Alterssicherungspolitik: Wirtschafts- und sozialethische Herausforderungen

Authors

  • Jörg Althammer
  • Iris Wittl

DOI:

https://doi.org/10.17879/jcsw-2023-5064

Abstract

Demographic change continues to be one of the major challenges for the statutory pension system in Germany. Due to the expected increase in the pension case ratio in the coming years, the Pay-As-You-Go pension system faces a conflict of objectives between contribution stability on the one hand and an adequate level of benefits on the other. Without fundamental changes in benefit legislation, it is already foreseeable that old-age poverty in Germany will increase significantly in the upcoming decade.

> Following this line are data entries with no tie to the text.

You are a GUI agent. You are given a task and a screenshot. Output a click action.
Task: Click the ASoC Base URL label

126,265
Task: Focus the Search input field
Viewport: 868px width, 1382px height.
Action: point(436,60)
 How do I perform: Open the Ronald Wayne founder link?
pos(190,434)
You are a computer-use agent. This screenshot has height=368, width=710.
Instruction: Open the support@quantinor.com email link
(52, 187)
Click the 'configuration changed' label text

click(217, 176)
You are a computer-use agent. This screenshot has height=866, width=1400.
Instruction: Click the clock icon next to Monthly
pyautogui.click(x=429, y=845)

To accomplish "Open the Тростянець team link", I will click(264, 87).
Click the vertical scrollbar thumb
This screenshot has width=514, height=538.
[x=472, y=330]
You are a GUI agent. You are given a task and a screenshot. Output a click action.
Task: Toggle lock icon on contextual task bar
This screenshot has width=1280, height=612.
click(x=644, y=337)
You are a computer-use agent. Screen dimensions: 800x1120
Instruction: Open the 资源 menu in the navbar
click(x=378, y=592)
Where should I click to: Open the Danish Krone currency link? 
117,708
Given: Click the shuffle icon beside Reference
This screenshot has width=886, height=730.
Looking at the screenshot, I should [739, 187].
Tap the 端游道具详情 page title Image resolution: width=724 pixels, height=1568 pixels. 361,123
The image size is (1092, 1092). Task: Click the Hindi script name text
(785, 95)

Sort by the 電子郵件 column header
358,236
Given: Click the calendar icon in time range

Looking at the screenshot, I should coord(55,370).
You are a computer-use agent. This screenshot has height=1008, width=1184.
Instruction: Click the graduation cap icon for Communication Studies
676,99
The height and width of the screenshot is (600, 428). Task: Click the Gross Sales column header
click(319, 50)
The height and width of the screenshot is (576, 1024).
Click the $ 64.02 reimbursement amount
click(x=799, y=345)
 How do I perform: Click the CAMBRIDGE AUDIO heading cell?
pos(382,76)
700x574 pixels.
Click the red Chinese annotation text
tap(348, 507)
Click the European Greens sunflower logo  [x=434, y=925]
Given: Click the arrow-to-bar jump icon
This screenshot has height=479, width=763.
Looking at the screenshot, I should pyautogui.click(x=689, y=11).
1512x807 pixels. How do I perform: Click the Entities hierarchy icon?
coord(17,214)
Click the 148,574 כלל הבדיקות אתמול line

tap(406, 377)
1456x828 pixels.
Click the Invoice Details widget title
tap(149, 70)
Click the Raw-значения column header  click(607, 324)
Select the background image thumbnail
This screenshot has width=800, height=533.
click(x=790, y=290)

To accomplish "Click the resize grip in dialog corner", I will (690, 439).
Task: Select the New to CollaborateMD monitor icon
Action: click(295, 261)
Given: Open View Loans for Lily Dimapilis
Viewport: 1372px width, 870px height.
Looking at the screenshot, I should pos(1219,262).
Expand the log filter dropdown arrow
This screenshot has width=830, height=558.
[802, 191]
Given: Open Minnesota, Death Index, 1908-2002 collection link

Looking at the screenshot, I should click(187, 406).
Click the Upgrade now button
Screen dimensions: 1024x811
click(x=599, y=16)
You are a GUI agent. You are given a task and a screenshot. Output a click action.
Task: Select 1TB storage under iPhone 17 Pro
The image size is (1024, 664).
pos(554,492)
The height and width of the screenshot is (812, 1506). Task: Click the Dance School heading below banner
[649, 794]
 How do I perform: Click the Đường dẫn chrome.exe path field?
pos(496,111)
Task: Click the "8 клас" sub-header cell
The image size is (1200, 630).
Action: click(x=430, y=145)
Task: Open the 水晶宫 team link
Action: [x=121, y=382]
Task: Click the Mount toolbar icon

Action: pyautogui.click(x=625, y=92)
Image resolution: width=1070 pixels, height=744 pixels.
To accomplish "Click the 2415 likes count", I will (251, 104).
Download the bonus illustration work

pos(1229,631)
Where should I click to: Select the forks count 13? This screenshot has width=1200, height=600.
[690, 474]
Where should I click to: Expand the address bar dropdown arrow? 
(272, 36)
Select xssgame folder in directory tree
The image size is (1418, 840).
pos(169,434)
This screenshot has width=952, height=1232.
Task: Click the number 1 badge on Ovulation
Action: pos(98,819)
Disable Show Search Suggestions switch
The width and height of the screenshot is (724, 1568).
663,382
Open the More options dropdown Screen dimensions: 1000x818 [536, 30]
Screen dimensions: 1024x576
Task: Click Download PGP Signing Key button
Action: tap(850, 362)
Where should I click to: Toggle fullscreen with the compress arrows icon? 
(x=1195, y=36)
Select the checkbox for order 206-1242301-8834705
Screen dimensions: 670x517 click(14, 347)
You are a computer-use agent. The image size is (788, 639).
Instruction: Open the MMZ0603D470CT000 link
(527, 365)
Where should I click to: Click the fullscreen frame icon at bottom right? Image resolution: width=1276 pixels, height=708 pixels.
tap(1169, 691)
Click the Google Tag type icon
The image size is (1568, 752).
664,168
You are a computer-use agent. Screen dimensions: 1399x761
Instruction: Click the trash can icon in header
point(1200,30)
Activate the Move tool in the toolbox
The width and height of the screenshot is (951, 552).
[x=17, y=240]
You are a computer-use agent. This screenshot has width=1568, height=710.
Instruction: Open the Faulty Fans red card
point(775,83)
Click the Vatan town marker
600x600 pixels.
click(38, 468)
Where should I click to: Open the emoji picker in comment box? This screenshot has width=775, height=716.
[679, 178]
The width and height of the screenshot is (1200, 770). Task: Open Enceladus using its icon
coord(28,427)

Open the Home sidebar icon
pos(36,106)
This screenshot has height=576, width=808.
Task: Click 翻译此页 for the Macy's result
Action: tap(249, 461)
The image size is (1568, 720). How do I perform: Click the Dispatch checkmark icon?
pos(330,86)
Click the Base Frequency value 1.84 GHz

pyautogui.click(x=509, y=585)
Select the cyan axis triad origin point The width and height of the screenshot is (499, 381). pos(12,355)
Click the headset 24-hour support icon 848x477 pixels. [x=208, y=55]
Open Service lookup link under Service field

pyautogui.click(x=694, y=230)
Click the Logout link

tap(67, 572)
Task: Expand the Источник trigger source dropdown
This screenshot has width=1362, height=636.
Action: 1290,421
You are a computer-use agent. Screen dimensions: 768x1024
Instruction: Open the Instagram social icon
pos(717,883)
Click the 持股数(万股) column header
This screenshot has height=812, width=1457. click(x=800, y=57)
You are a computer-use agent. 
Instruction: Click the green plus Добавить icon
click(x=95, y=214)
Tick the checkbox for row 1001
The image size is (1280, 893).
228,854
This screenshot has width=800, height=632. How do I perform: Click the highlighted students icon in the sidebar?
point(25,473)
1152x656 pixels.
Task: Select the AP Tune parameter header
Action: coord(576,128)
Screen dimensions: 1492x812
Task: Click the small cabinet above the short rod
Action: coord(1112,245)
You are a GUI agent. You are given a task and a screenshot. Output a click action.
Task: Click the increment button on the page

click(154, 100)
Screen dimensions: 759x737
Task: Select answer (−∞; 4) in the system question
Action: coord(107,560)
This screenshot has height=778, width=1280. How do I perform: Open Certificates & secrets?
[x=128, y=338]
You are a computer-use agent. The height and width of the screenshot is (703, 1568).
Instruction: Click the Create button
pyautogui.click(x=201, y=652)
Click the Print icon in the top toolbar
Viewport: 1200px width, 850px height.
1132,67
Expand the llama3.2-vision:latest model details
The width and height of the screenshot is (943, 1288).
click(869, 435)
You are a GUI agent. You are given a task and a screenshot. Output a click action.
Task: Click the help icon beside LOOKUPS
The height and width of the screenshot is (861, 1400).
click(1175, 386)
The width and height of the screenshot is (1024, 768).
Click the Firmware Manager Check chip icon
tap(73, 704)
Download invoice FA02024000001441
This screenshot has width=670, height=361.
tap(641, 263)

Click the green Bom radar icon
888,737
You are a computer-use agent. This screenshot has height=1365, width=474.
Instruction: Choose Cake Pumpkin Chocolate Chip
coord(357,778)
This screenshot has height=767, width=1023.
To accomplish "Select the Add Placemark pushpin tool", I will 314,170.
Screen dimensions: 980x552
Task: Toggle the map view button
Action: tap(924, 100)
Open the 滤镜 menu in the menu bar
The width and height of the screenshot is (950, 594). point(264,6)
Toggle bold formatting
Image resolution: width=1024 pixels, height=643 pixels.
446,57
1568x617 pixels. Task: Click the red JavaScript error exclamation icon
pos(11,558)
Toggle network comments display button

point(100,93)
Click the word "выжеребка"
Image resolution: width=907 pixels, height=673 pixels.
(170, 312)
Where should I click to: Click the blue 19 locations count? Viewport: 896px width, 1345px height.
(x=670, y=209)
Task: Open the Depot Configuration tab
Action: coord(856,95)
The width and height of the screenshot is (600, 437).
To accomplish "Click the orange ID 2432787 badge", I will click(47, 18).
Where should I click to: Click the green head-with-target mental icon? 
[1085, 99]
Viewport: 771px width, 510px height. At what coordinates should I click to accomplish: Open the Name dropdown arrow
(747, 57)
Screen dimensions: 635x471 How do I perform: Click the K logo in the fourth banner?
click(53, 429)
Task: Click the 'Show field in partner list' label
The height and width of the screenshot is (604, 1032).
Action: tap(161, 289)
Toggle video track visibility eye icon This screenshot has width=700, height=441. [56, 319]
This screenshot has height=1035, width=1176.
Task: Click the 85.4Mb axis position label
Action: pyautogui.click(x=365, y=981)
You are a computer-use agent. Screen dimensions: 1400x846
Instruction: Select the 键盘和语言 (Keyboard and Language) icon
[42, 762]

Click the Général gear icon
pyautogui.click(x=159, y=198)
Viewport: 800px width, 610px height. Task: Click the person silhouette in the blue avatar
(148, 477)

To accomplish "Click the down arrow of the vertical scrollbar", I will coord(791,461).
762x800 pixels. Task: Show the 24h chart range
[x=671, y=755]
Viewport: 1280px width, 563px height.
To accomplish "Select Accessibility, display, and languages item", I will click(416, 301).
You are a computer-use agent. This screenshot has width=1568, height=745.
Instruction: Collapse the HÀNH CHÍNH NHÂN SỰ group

At the same time, for reasons of intergenerational equity and the sustainability of pension financing, it is not possible to impose demographic burdens unilaterally on the younger generation. Thus, demographic change calls for a critical review of the design principles of the old-age pension system in Germany.
This article addresses this discussion and first shows that the basic principles of wage-related and contribution-equivalent pensions have already been modified several times in the past. Subsequently, we evaluate critically current proposals for reforming old-age security policy, such as increased tax financing or increased funding, from the perspective of economic ethics. Finally, we identify the lack of integration between benefit-oriented insurance and means-tested welfare as a central problem of the German old-age security system. The article concludes with a proposal for a hybrid old-age security system that integrates insurance and welfare benefits.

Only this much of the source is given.